One of my standout moments of the residency fell on a very hot day where, in a small, sandy quarry near the varde Å estuary. My eyes were tired from glaring through optics and lured in by the plants teeming with insects, I was excited to spend some time at eye level with closer things. It wasn't long after I settled on a spot that I noticed the comings and goings of a very busy sand wasp. I spent hours there, lost in its movements. It's furious digging. Delicate translocation of tiny boulders. Hesitant to-ing and fro-ing. It's apparent displeasure of my closeness, before returning to its excavations.”

The works made on the residency formed part of an exhibition at Mall Galleries in London as part of the Society of Wildlife Artists annual exhibition The Natural Eye and features in the beautiful book Haunted by the Last Tide published by National Park Vadehavet.

 

Drawings from live webcams | Lockdown 2020

“During the COVID lockdown in 2020, restrictions meant that drawing in the open air was no longer possible for most. I searched for a new way to draw indoors that replicated the energy of drawing wild animals in real time, and became hooked on drawing from live webcams. I watched intently and with curiosity, many species that were not usual subjects for me in a geographical sense. Intense periods of observing gave me a sense of stability and as the natural world always does - it anchored me.”

 

Sharpham meadows, Devon | Summer 2020

These drawings were made on location in the meadows surrounding the Sharpham Estate in South Devon, UK in 2020.

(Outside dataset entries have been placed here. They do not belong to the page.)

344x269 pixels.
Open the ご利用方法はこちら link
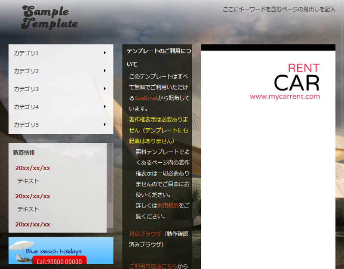[x=153, y=266]
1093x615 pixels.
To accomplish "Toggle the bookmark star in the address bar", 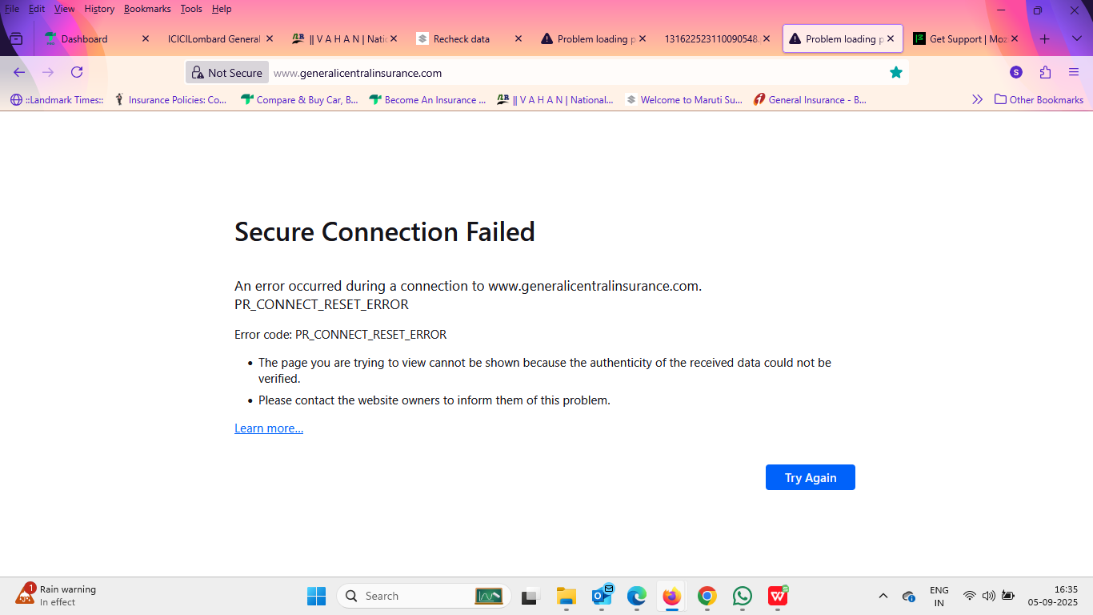I will coord(896,73).
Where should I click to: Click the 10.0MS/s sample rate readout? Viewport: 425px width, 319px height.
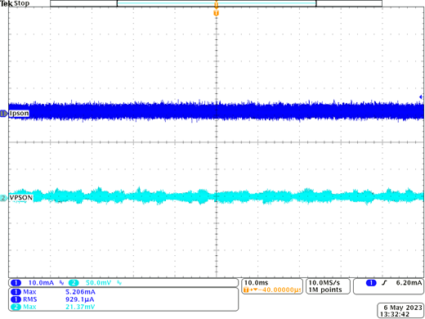[x=324, y=283]
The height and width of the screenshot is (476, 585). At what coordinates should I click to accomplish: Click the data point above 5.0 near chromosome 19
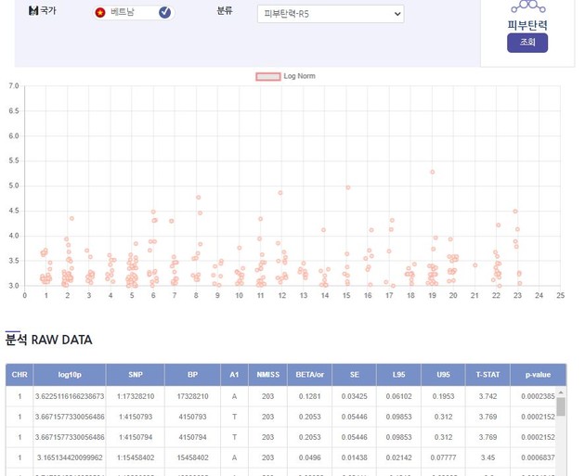click(x=433, y=172)
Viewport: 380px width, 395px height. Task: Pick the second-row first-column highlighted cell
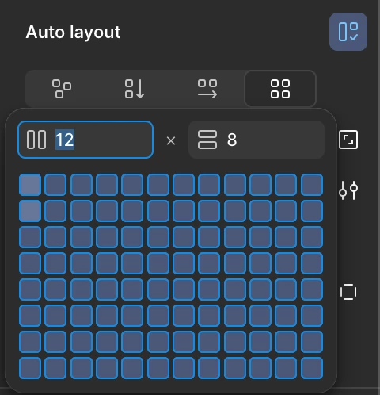pos(30,211)
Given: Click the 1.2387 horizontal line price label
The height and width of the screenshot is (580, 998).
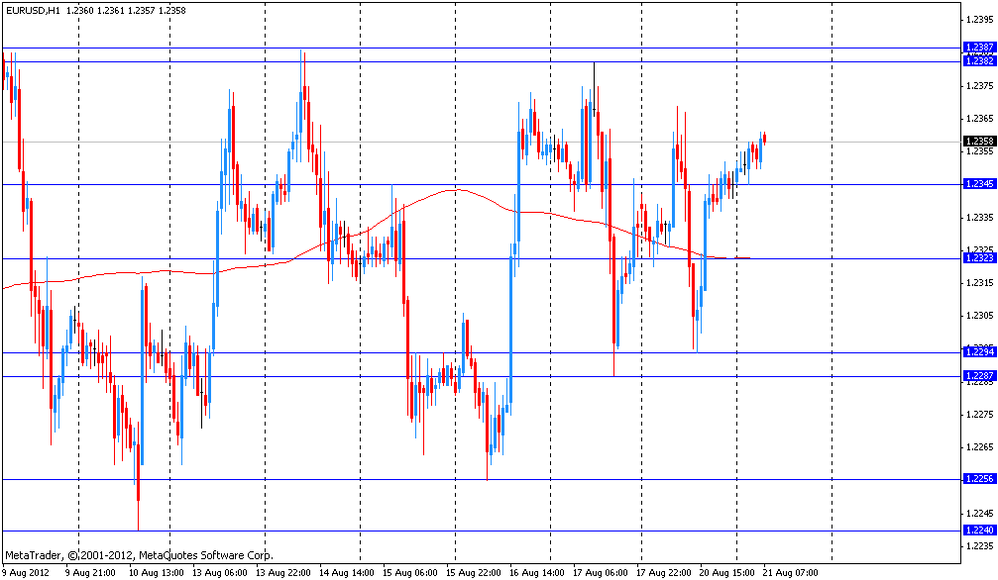Looking at the screenshot, I should click(x=978, y=47).
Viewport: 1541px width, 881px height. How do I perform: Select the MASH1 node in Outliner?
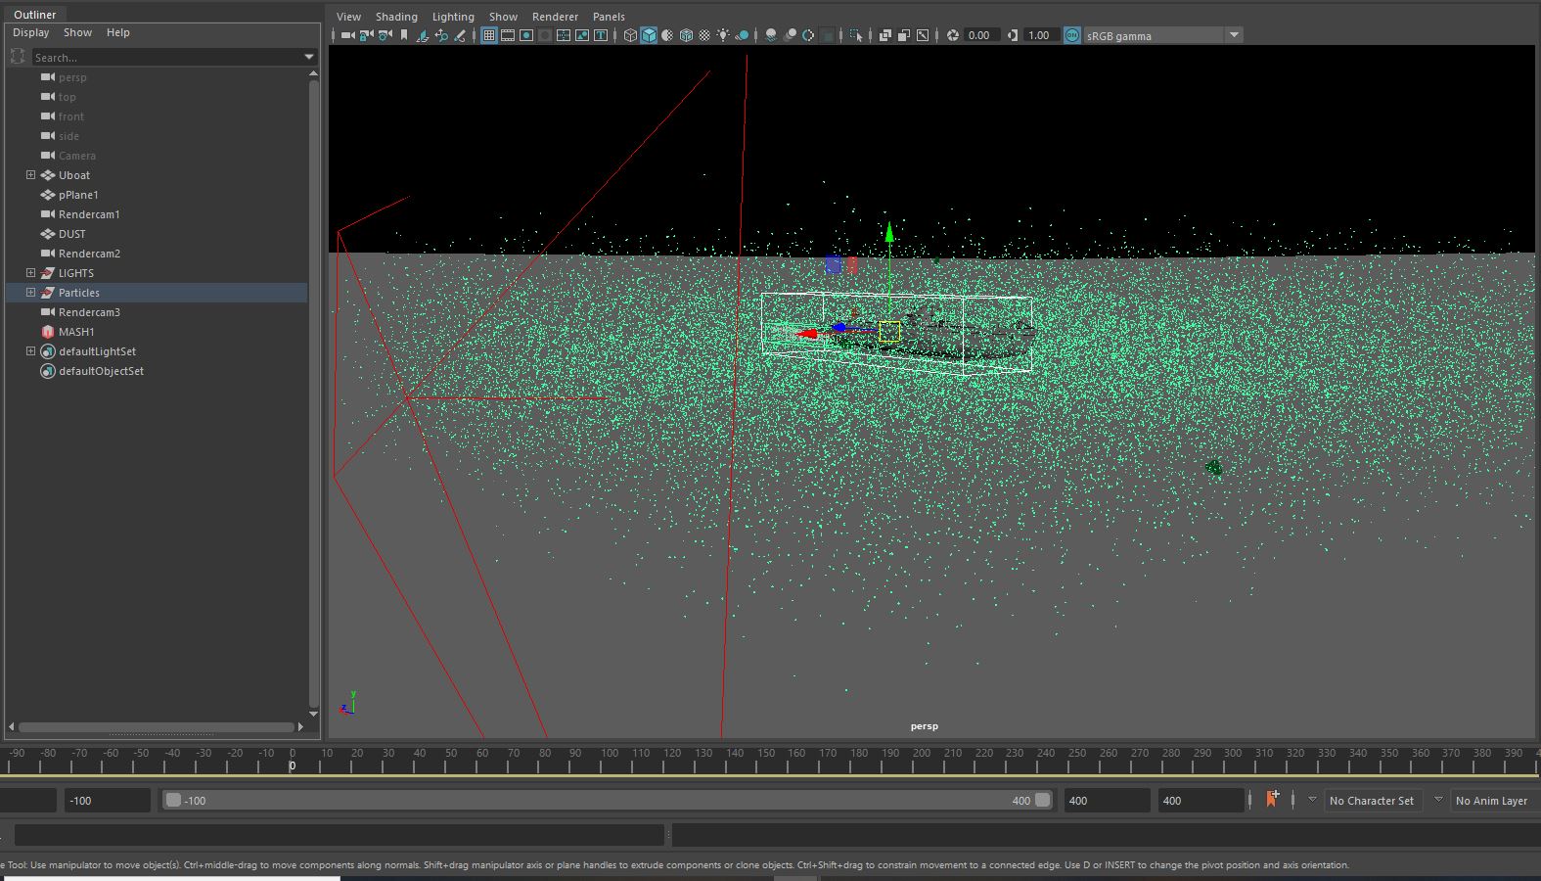pos(76,332)
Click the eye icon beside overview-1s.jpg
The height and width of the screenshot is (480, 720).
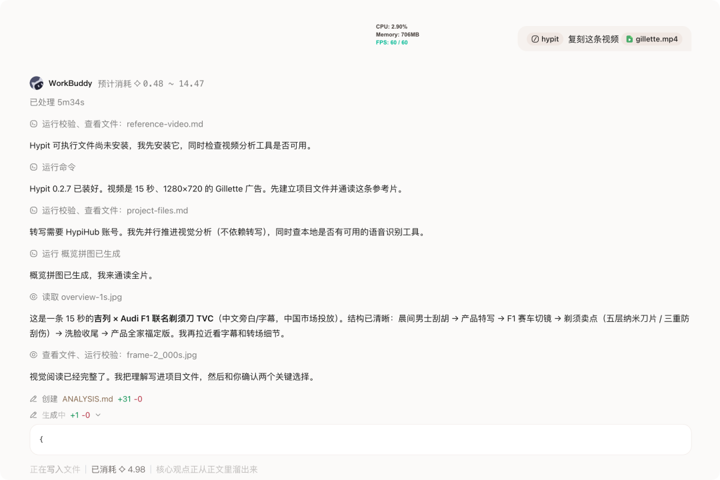tap(33, 297)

“Watching their quickness and the hypnotic rhythm of their rasping legs as they flicker and hiss in the grass. So many of them..all talking to one another without words. A language of their own. Of movement and sound. Some greet one another softly and tentatively, some hide away on red clover heads gone to seed. Drawing form, movement and sound simultaneously to channel 'grasshopperness'. Watching coneheads move up and down stems - hinged legs raised like the mast of a great sailboat, and the meadow grasshopper, vanish in a second, blink and you miss it. Look up from your paper and it's gone again. And so to find a new one. listening to the hypnotic chirping. The rasping of body parts like a tiny comb on parchment paper. My ears are still ringing with its softness.”

 

Thames Estuary, London | October 2019

These drawings were made on the Thames Estuary at RSPB Rainham Marshes in London, UK in 2019.

“Watching gulls pouring from the sky on an active landfill. Such a crazy mass of moving trucks, tippers and dumpers on a brown maze flecked with our plastic waste like flags in the dirt. Almost apocalyptic swarms of gulls and crows darken the skies above with the top of a distant silo just in view. A freight train carrying yellow, rust-red and tin-grey containers cuts through the landscape, a strange meeting of urban and wild under towering pylons and the leaning silver of the marsh.”

 

Drawings from The John Busby Seabird Drawing Course, Scotland | June/July 2019

This body of work was created entirely in the field during The John Busby Seabird Drawing Course in 2019 as the recipient of the Greg Poole Bursary. Selected works were exhibited at Mall Galleries, London in 2019 as part of the Society of Wildlife Artists annual exhibition The Natural Eye and were awarded the inaugral Larson Juhl award for drawing and dry media.

 

Zoo drawings, Paignton Zoo, Devon | 2019

These earlier drawings were made on location at Paignton Zoo in South Devon, UK. A selection of the many studies made here from sustained observations across multiple visits over two years. Primarily ink and graphite drawings which feature primates, rhino and collared peccary amongst other species.